A vitória no plebiscito aponta para o caráter da crise que foi resolvida: não se tratou apenas de uma crise de governo, mas do colapso de um regime de acumulação e forma de governo – o neoliberalismo. A derrota da Constituição de Pinochet deve ser lida nesses termos.
Na Bolívia, a própria aplicação do conceito “crise” parece não ser apropriada. O processo parece muito mais se encaixar em uma ação precipitada da direita boliviana, em aliança com setores internacionais. Fortalecem essa interpretação o fato de que a queda do MAS não foi precedida por uma situação econômica adversa e, posteriormente, pelo expressivo apoio ao candidato da organização golpeada.
A relativamente rápida resposta foi fruto não só da boa avaliação das gestões lideradas por Evo Morales, mas de anos de organização popular.
Esses são fatores decisivos e a realidade brasileira não poderia estar mais distante das verificadas nestes dois países.
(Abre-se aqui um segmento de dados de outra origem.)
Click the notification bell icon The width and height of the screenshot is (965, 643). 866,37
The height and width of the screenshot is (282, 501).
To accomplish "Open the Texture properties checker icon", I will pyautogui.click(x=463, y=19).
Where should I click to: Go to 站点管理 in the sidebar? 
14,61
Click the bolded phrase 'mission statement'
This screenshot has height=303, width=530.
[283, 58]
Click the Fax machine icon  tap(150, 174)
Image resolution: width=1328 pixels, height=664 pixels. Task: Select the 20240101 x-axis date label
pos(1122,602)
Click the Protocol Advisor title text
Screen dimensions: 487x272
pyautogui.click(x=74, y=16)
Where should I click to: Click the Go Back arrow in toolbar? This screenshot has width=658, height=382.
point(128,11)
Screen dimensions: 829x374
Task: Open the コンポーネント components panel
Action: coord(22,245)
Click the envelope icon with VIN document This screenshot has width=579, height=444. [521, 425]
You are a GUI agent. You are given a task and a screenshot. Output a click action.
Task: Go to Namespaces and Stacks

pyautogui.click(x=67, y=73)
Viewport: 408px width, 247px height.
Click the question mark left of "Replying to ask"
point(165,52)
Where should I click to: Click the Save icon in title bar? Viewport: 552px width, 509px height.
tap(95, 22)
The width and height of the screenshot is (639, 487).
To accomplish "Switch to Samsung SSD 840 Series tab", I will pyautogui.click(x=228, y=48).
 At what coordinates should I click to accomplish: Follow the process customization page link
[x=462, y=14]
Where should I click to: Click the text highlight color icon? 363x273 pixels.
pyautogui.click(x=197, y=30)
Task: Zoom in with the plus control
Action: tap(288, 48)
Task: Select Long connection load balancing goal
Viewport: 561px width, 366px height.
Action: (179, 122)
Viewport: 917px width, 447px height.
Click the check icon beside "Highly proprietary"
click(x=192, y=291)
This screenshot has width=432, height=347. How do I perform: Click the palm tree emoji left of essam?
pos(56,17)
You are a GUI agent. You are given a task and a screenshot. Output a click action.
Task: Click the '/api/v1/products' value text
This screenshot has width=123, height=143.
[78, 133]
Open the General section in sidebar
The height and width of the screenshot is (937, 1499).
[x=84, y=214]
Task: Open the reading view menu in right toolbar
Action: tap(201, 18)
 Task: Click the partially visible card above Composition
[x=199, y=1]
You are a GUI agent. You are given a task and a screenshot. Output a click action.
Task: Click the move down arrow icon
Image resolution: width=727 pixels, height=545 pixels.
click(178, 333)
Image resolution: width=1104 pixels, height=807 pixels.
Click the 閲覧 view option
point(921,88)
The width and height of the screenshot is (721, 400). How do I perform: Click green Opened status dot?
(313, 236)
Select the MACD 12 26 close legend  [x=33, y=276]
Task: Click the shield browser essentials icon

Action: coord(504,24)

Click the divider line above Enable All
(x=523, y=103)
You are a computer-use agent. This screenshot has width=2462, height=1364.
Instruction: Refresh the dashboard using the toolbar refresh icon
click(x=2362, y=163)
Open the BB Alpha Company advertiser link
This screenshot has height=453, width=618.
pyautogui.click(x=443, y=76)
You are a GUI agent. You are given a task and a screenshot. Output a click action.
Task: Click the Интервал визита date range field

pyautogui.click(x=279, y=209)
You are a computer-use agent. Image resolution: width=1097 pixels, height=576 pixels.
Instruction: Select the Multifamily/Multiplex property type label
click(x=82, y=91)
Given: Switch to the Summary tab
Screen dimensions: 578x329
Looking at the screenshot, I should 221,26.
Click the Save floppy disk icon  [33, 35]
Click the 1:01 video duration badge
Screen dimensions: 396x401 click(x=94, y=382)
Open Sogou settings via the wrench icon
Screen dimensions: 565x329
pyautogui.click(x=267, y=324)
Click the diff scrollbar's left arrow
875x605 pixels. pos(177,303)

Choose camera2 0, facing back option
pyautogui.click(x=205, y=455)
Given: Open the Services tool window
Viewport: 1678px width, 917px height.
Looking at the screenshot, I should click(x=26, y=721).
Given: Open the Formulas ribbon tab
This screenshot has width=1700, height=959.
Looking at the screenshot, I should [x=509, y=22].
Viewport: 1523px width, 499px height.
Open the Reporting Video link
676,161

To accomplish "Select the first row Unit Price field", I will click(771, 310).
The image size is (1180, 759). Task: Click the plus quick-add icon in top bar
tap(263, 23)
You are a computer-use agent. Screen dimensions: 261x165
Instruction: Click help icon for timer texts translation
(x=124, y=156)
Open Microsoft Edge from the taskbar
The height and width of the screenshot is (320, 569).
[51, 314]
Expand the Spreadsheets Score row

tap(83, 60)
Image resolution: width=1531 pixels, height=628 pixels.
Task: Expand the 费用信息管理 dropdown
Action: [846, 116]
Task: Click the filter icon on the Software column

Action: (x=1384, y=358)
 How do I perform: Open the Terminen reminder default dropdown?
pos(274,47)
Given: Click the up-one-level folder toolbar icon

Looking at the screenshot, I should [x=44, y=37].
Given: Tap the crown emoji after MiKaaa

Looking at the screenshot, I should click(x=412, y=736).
No Brasil também passamos por uma crise, instaurada em 2013 e ainda não resolvida, que não se limita a uma crise de governo, ainda que o golpe contra Dilma Rousseff também tenha tido este caráter. Ao contrário do Chile, entretanto, logo após os primeiros sintomas do esgotamento da Nova República, que se apresenta como um zumbi político, as forças protagonistas que ditaram a dinâmica de mobilização social estavam, e estão, à direita. O Chile deu uma resposta à esquerda, via Constituinte. O Brasil caminha à direita, via desconstitucionalização.
A grande vitória eleitoral do MAS, antes de poder ser vista como uma esperança nos mecanismos eleitorais, deveria ser analisada com bastante prudência e autocrítica por parte dos brasileiros. Em quatro anos, não fizemos o que eles fizeram em um. E aqui, o fator diferencial, vale dizer novamente, é a organização das classes subalternas. No Brasil, este eixo foi reconhecidamente desprezado pelas forças majoritárias de esquerda na última década e meia.
Vivemos, portanto, uma paradoxal situação. As duas vitórias recentes são motivos de celebração para nós, enquanto latino-americanos. Enquanto Brasileiros, deveriam ser também razão para alguma reflexão e vergonha. Que o exemplo da paciência histórica focada na organização dos explorados nos sirva mais do que as ilusões com saídas rápidas e miraculosas.